MPhil, Part III, and Part II Project Suggestions (2017-2018)
|
Please contact Eiko Yoneki (email: eiko.yoneki@cl.cam.ac.uk) if you are interested in any project below. 1. Dynamic Task Scheduling on Heterogeneous CPU/GPU Environment using ML for Parallel Processing Contact:
Eiko Yoneki In this project, various aspects of parallel
processing will be explored using a new generation of CPU/GPU integrated board.

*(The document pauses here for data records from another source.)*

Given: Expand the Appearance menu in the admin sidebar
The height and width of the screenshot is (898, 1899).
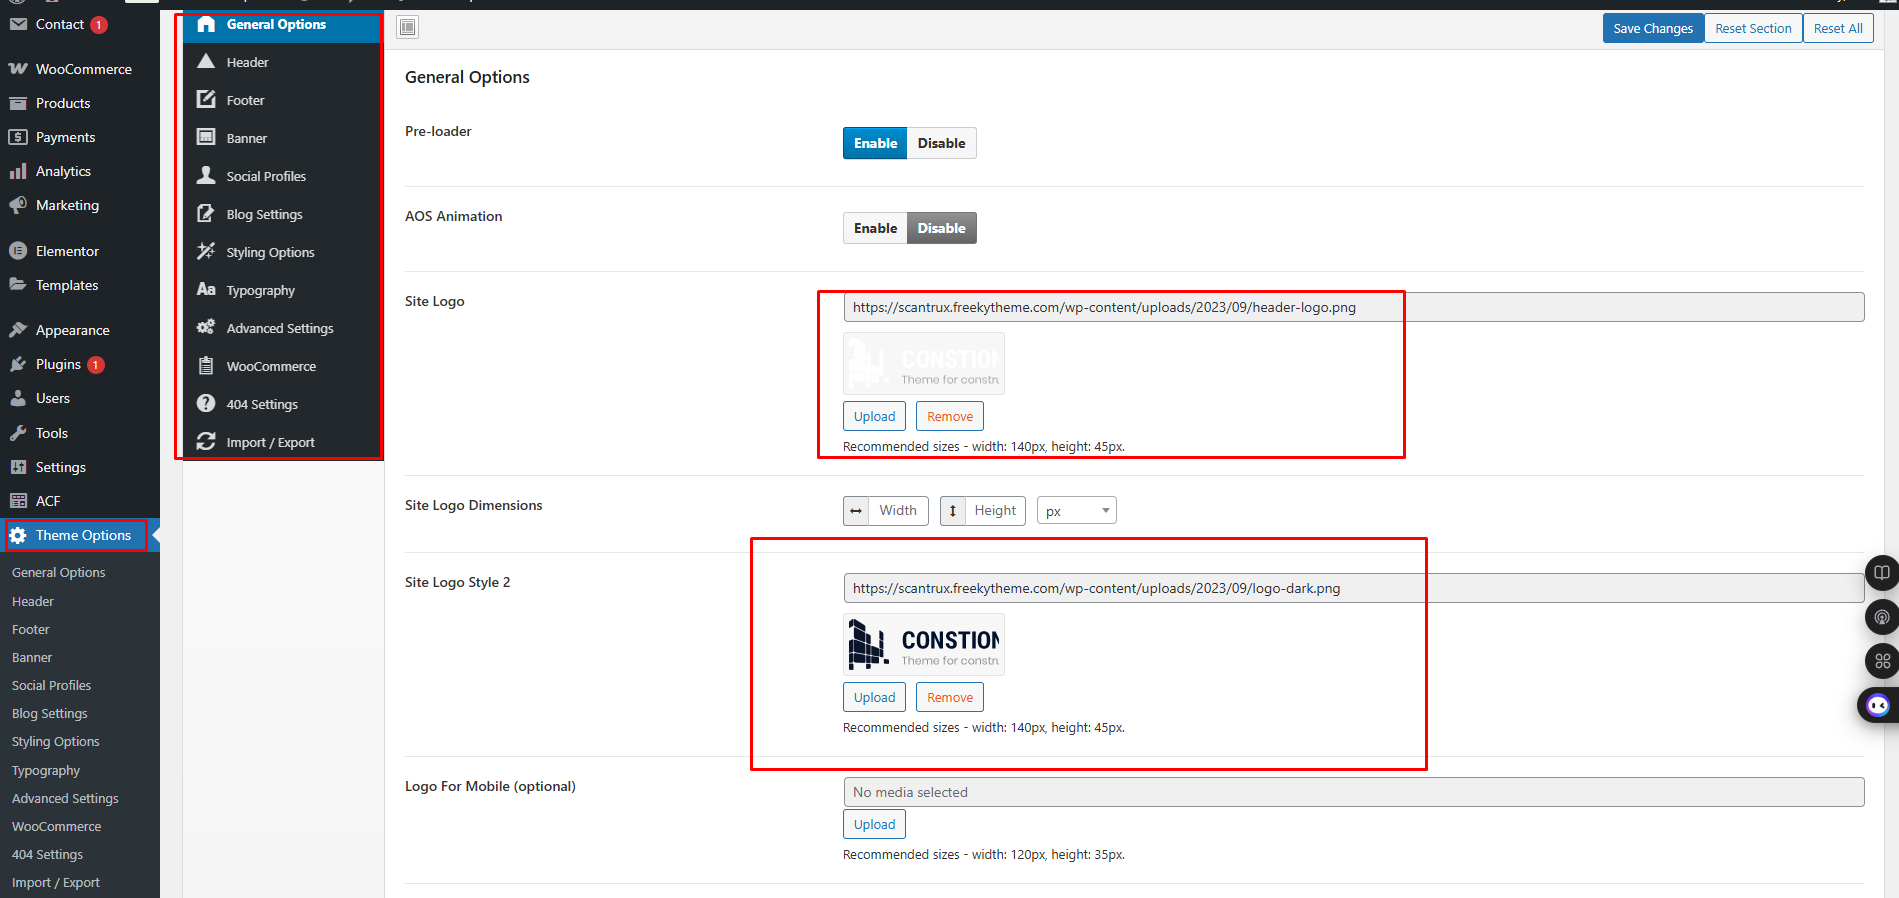Looking at the screenshot, I should click(x=72, y=330).
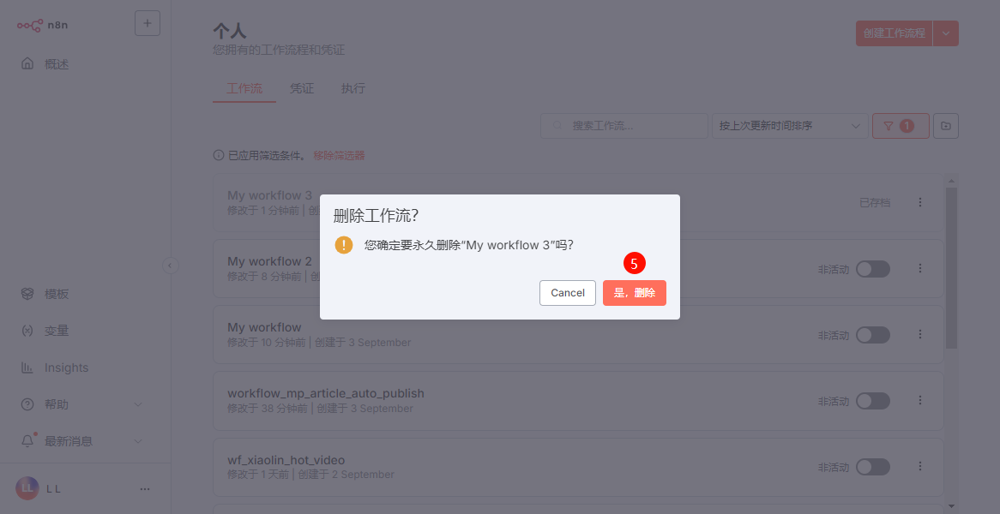Open Insights in sidebar
1000x514 pixels.
pos(66,368)
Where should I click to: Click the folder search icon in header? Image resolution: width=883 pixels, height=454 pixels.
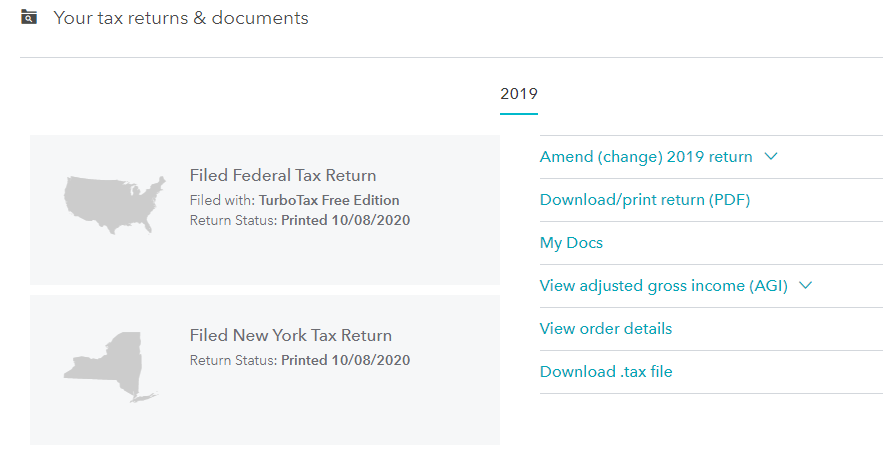click(29, 18)
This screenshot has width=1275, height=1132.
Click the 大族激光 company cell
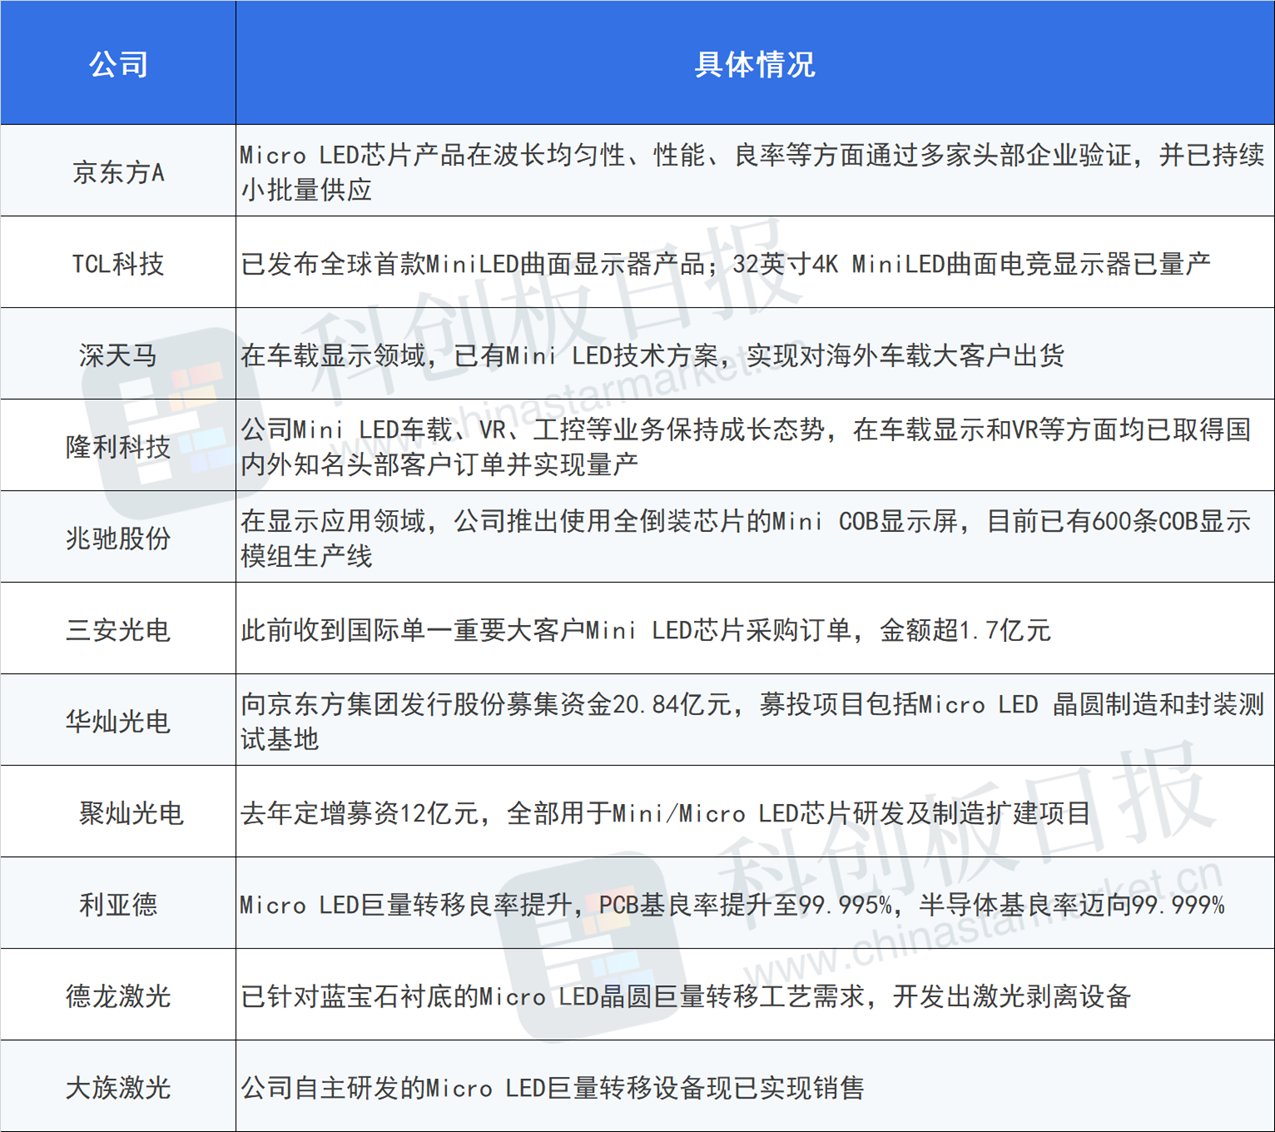pyautogui.click(x=118, y=1087)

We use NVIDIA’s Jetson X2. This new GPUs makes it possible to cluster the GPU
nodes for different scale of parallel processing. Various applications running
over X2 will be investigated including graph processing and neural network
training using the Tensorflow framework. Graph processing can take advantage of
processor heterogeneity to adapt to structural data patterns. The overall aim of
graph processing can be seen as scheduling irregular tasks to optimise
data-parallel heterogeneous graph processing, by analysing the graph at runtime
and dispatching graph elements to appropriate computation. Various task
scheduling strategies over NN applications could be explored such as mixture of
model parallelism and data parallelism. In comparison to the above approach, several types of
GPU machines in cluster computing environment will be explored. Furthermore, our
recent work, BOAT [1], could be used for optimisation of complex parameter
space. [1] V. Dalibard, M. Schaarschmidt, and E. Yoneki:
BOAT: Building Auto-Tuners with Structured Bayesian Optimization, WWW, 2017.

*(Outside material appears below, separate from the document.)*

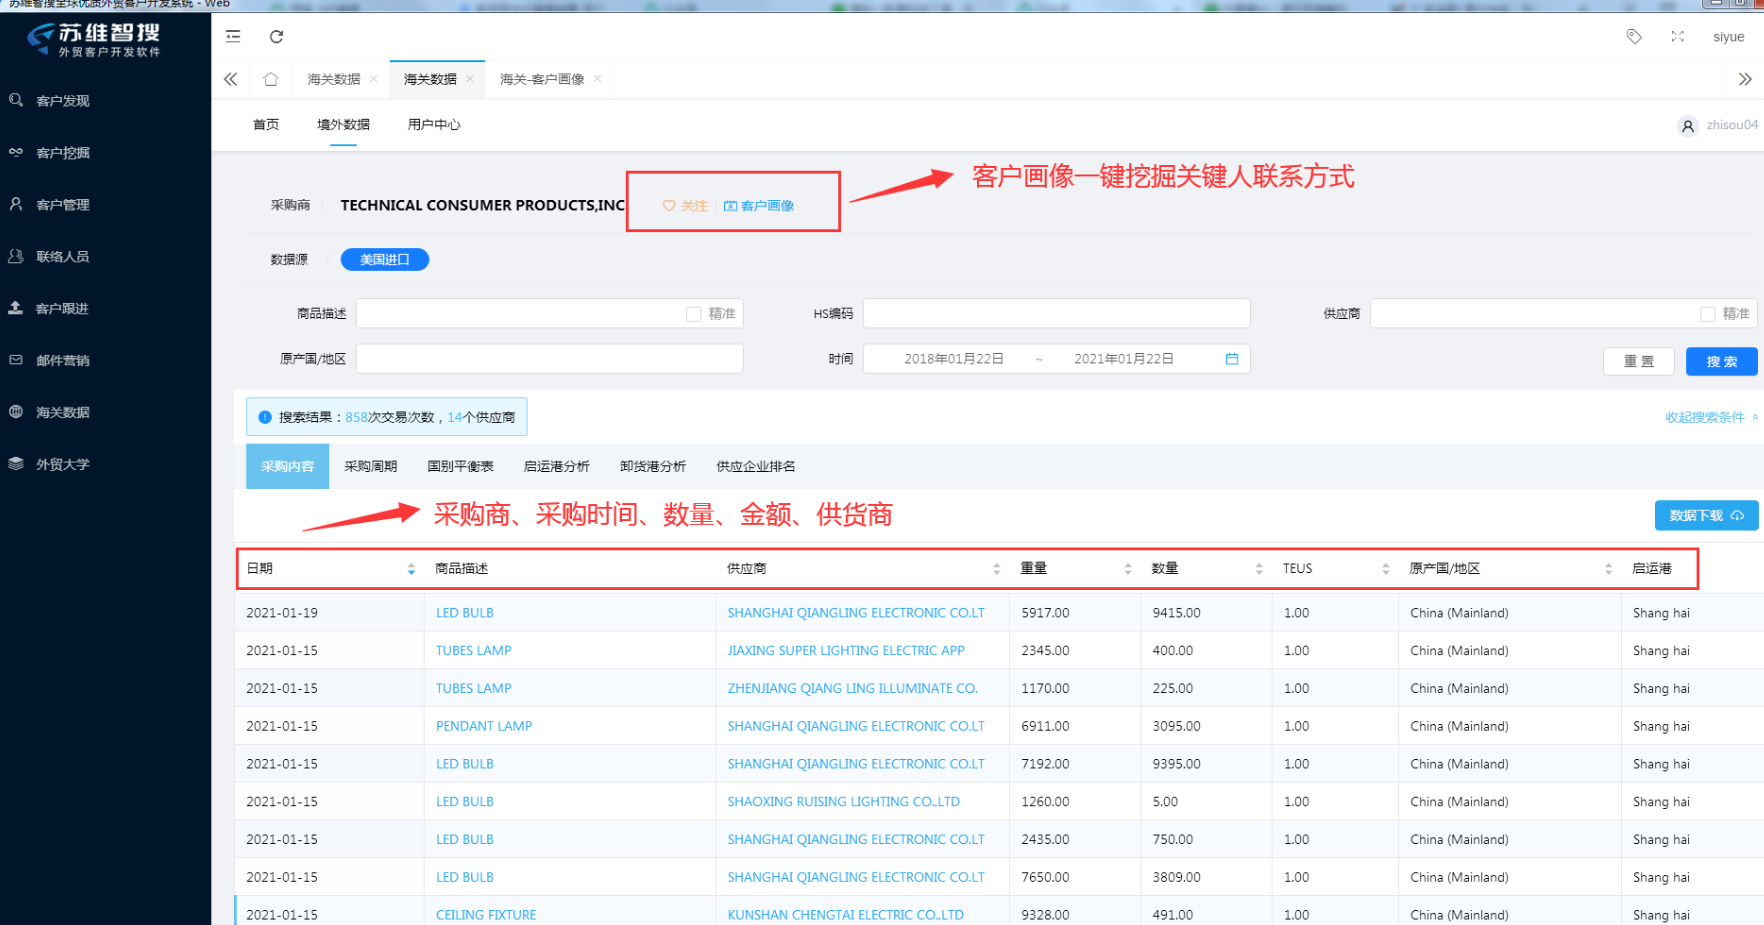1764x925 pixels.
Task: Click the HS编码 input field
Action: [1056, 314]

https://github.com/VDalibard/BOAT. 2. Distributed Stochastic Gradient Descent on Naiad Contact:
Eiko Yoneki Naiad is a distributed system framework that allows
for automatic parallelisation of programs in a distributed environment [1]. In
this project, you will use the RUST implementation of NAIAD and build a
distributed implementation of Stochastic Gradient Descent (SGD) [2], which is a
common algorithm used in Machine Learning. The project will provide efficient
parallel processing for SGD in optimised fashion, where different iterations of
the algorithm for different data points can be run in parallel. An efficient
distributed implementation using NAIAD can take advantage of the incremental and
iterative computation. You would also write an application to evaluate the
project. [1] D. Murray, F. McSherry, R. Isaacs, M. Isard, P.

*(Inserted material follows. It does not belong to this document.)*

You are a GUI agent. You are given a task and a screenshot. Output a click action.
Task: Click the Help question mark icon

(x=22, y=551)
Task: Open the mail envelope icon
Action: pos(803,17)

Barham, and M. Abadi. Naiad: a timely dataflow system. SOSP, 2013. [2] Kevin P Murphy. Machine learning: a probabilistic
perspective. MIT press, 2012.
Contact:
Eiko Yoneki (with Michael Schaarschmidt) Stream processing engines such as Apache Storm or
Heron enable real-time distributed event processing. Recently, the concept of
self-regulating stream processing has been introduced to help stream processing
engines adapt to new loads and deal with failures [1]. In prior open source
work, this has been achieved via a set of manually defined rules connecting
certain events in the cluster (e.g. higher load) with certain actions (add nodes
to cluster). The goal of this project is to investigate whether this system can
be improved by learning an end-to-end control mechanism via reinforcement
learning and foregoing manual adjustment rules. A library of robust reinforcement learning algorithms
is available as a starting point [2]. The key research question in this project
is to understand how real time performance metrics in a distributed system can
be leveraged in a reinforcement learning setting. This project requires strong
programming ability in Python/Java, and an interest to learn about emerging
developments in machine learning/reinforcement learning. [1]
https://www.microsoft.com/en-us/research/wp-content/uploads/2017/06/p1218-floratou.pdf [2]
https://github.com/reinforceio/tensorforce 4. Optimisation of JVM Garbage Collection using ML Contact:
Eiko Yoneki This project extends the Cassandra case study [1,2]
in incremental ways:
1) Cassandra database was
only executed in one setting. We could create an auto-tuner that is able to deal
with a wider variety of settings. This includes:
-
Changing the heap size of the JVM
-
Changing the underlying hardware of Cassandra
-
Changing the underlying hardware of YCSB (Yahoo! Cloud Serving Benchmark)
2) Applying it to other JVM
applications (such as other databases, anything where we have a rigorous
benchmark for throughput and latency)
3) Looking at some of the
other JVM flags (we only tuned three) as well as the other JVM garbage collector For evaluation following two points are evaluated.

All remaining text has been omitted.